Aujourd’hui, il pleut. Cela ne m’empêche pas de dessiner. J’ai calé un parapluie au-dessus de moi, protégeant mon sketchbook de la rabasse. Je dessine ces gens, pressés et vagabonds, tristes et heureux, grands et petits, je dessine ce violoncelliste debout sous la pluie tenant un parapluie au-dessus de son instrument. Il ne joue pas. Peut-être, il n’attend que la pluie s’arrête. Le décor apparaît derrière sa silhouette sur le papier, je le dessine tel que je le vois. Il est neuf heures trente quand l’eau cesse, quand les parapluies sont rangés. Je l’aperçois prendre son instrument. Cette douce mélodie parvient rapidement à mes oreilles, quelques passants s’arrêtent pour apprécier son art. Sur une autre page, je le dessine en train de jouer, je dessine tous ces gens, ces passants.

Le vingt-quatre mars à midi, la pluie reprend comme un professeur reprend là où il s’était arrêté. Je mange mon sandwich typique - jambon beurre, l’unique repas du jour, lentement. J’avale quelques gorgées d’eau et je me remets à travailler. Le violoncelliste se tourne vers moi - un éclat de surprise se dessine dans ses iris bleus, la confusion et la reconnaissance se montrent aussi vite qu’une voiture de course - nos regards se croisent comme deux amoureux se rencontrant pour la première fois. Mais ce n’est pas un coup de foudre, c’est une simple reconnaissance entre deux artistes. Je ne sais rien de sa vie. Il est complètement nescient de ma vie. Nous sommes de pauvres étrangers vivant de notre art dans la rue, qu'il pleuve, vente ou neige.

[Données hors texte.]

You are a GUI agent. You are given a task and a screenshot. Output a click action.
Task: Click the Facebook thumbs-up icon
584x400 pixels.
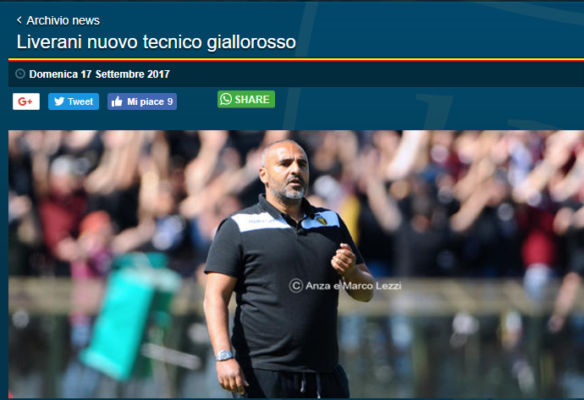117,101
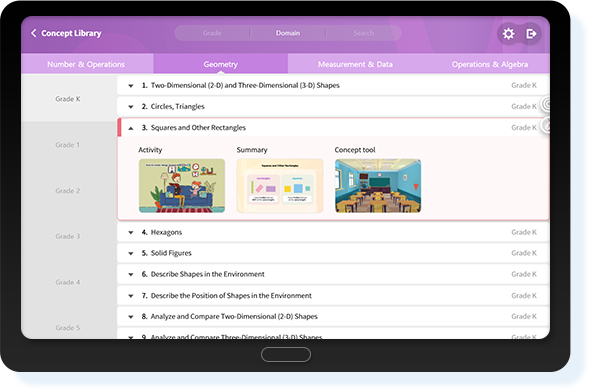589x390 pixels.
Task: Collapse Squares and Other Rectangles row
Action: (x=131, y=128)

Son grand manteau atteint ses pieds, ses chaussures de cuir qui me font penser à ceux des hommes d’affaires du coin. Contrairement à mon manteau, le sien possède des tissus déperlant. Je suis fort contente que je sois protégée par mon parapluie.

La journée se passe. Quelques passants s’arrêtent, jettent un coup d'œil à mes croquis et me paient une somme pour que je les dessine. Mon crayon glisse sur le papier au son de la musique dans l’arrière-plan de la pièce qui se joue chaque jour. Le violoncelliste, je ne le connais que par sa musique - je sais qu’il joue le soir dans le plus orchestre de la ville, le plus connu, et que le Roi lui-même lui demande de jouer à ses bals. Il est dix-sept heures cinquante-cinq, je range mes affaires et disparaît dans la foule sans un regard en arrière. Je suis comme une orpheline dont on a oublié l’existence, un fantôme du passé qui rôde encore. Mes pas s’effacent grâce à la pluie, ils me guident en dehors de la ville là où tous les pariahs comme moi vivent.

Me voilà de retour sous ce pont, frissonnant de froid tandis que la faim me tiraille, écrivant ces mots. Ce journal est la seule chose qui me permet d’organiser mes pensées, de laisser une trace de moi avant que je passe de vie à trépas, avant que le typhus m’emporte.